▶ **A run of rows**
○ ○ ○

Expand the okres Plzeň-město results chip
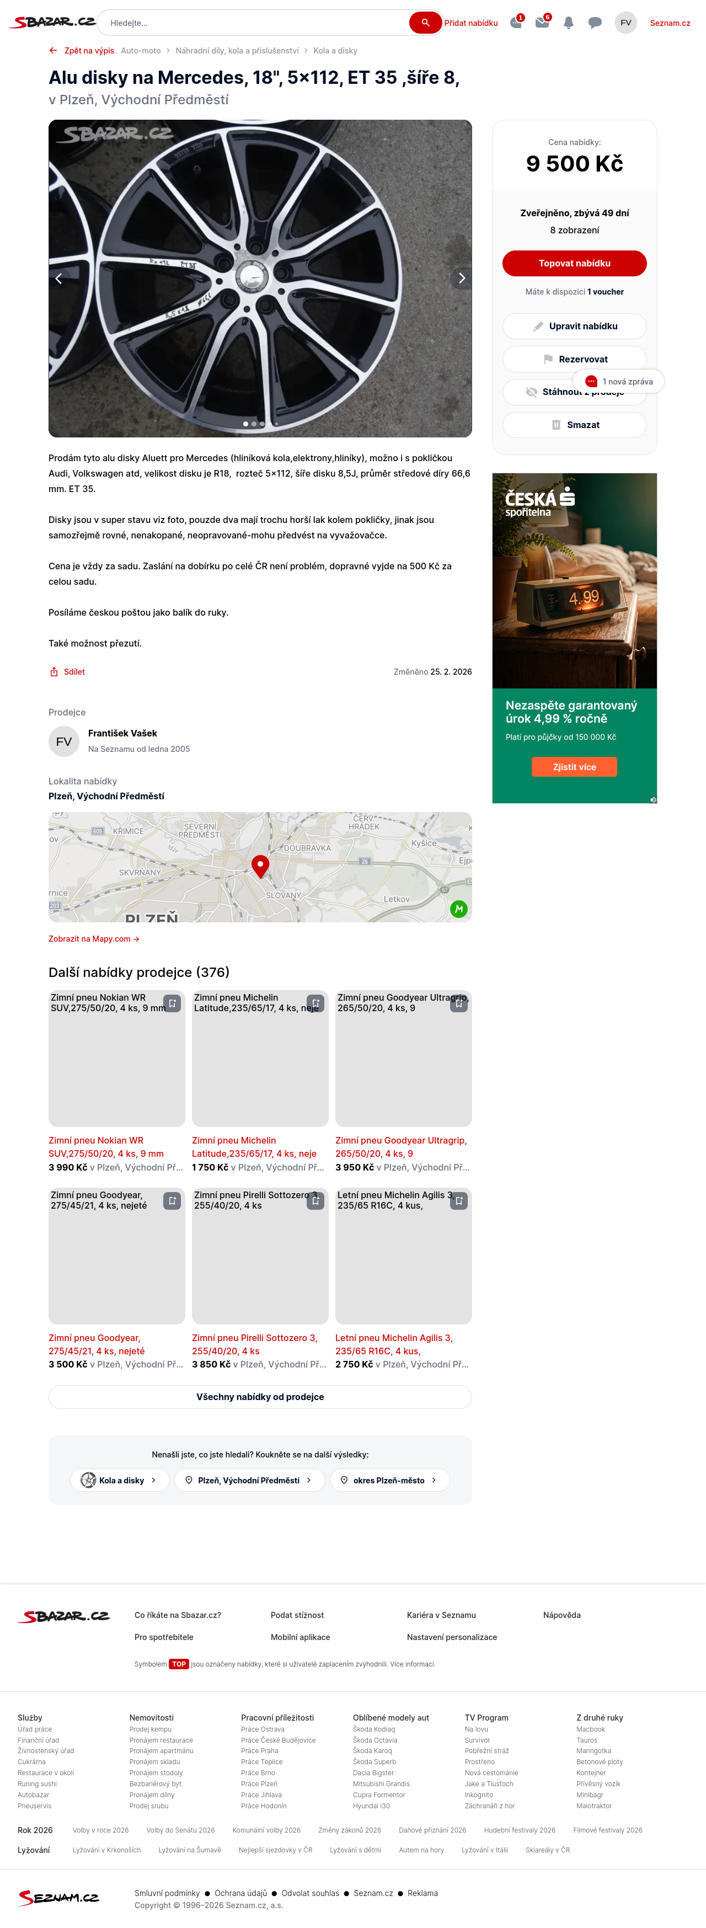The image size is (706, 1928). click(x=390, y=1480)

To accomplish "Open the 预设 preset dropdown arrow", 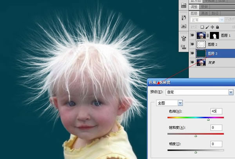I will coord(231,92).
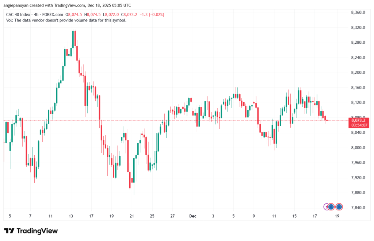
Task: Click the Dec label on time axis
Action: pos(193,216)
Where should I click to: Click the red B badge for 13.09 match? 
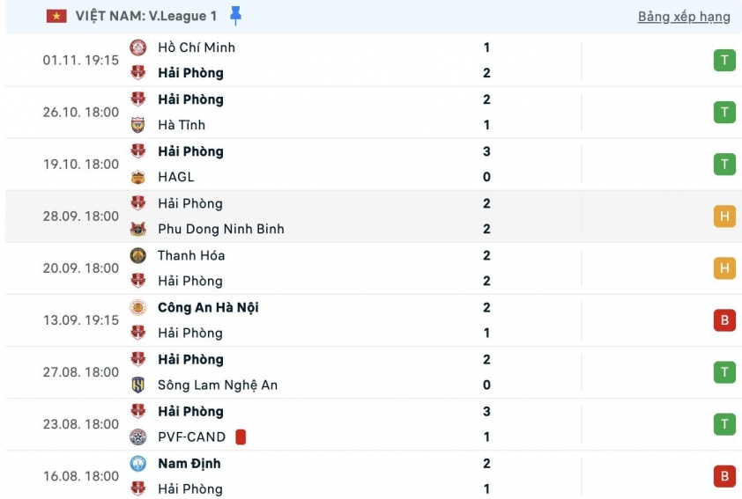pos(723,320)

○ ○ ○

Copy everything from the line containing "Where should I" down to the end of the rows, switching "red" to "blue" and changing nothing else. Omit the pictures.

▶ **ANSWER**
Where should I click to: Click the blue B badge for 13.09 match? 
pos(723,320)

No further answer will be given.